Here are the letters:
The year was 1944. The World Jewish Congress implored the American government to bomb Auschwitz. The reply came five days later. I want to read it to you.
Such an operation could be executed only by diverting considerable air support essential to the success of our forces elsewhere…and in any case, it would be of such doubtful efficacy that it would not warrant the use of our resources…
And, my friends, here’s the most remarkable sentence of all, and I quote:
Such an effort might provoke even more vindictive action by the Germans.
Think about that — “even more vindictive action” — than the Holocaust.
He then in a booming voice recited these points, each interrupted by a huge ovation:.
Today we have a state of our own. And the purpose of the Jewish state is to defend Jewish lives and to secure the Jewish future.

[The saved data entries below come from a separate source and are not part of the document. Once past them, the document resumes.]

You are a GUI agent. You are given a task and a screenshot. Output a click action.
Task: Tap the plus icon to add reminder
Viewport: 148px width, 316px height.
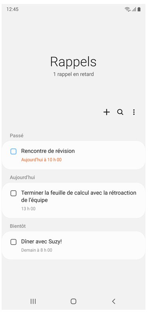pos(107,112)
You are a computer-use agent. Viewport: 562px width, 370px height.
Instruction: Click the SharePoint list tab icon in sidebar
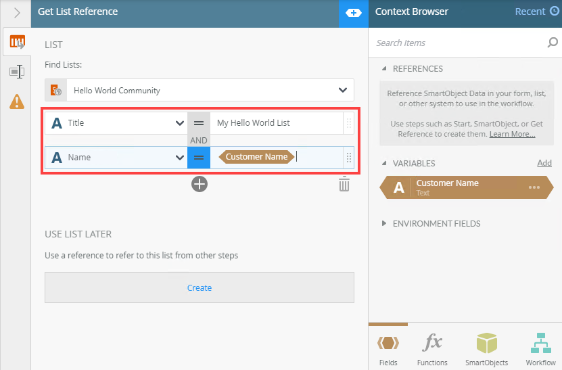point(17,43)

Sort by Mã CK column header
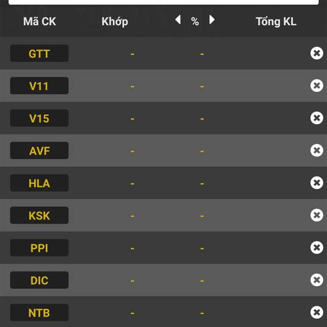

Never again will we not be masters of the fate of our very survival. Never again.
That is why Israel must always have the ability to defend itself, by itself, against any threat.
We deeply appreciate the great alliance between our two countries. But when it comes to Israel’s survival, we must always remain the masters of our fate.

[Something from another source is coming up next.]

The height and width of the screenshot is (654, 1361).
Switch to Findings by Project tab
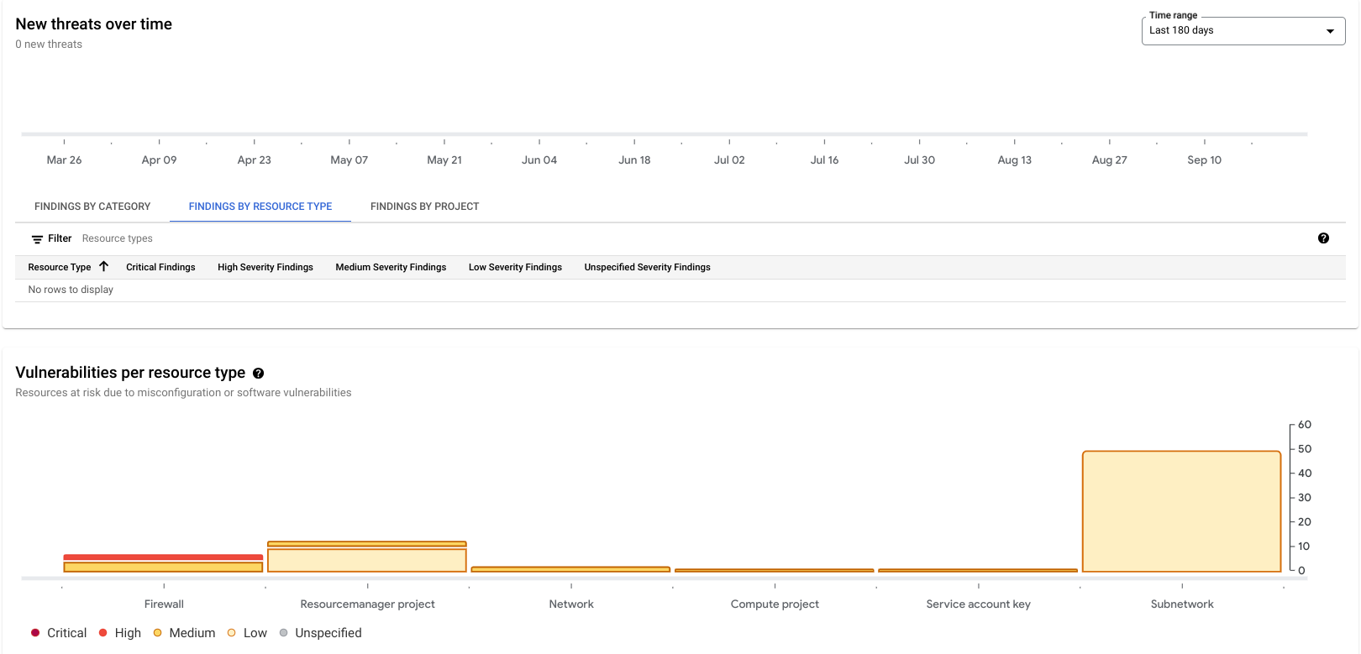point(424,207)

Neither Netanyahu nor the crowd was cheering about the prospect of war. Both understand how much damage and death may result from a military strike (although Netanyahu argued, “There’s been plenty of talk recently about the costs of stopping Iran. I think it’s time we started talking about the costs of not stopping Iran.”) Rather, Netanyahu was reaffirming that the Jewish state will not be destroyed on his watch and the Jewish people will not be passive victims ever again. (“In every generation, there are those who wish to destroy the Jewish people. In this generation, we are blessed to live in an age when there is a Jewish state capable of defending the Jewish people.”)
This is the essence of Zionism — namely that Jews are not sheep that can be herded off or bombed out of existence, but possessors of a vibrant state that can defend the Jewish people — that Netanyahu vividly expressed. And for 13,000 people in the audience and Israel’s friends around the world it was a powerful message spoken boldly that will not be easily forgotten.
And, by the way, it also was a tour de force example of “making a military threat credible.” It was not, as Obama put it, “loose talk of war,” but rather deadly serious and determined rhetoric. Definitive statements backed up by action is what is required if Iran’s nuclear program is to be squashed. And in listening to both Obama and Netanyahu over the last couple of days I have no doubt who will act if needed.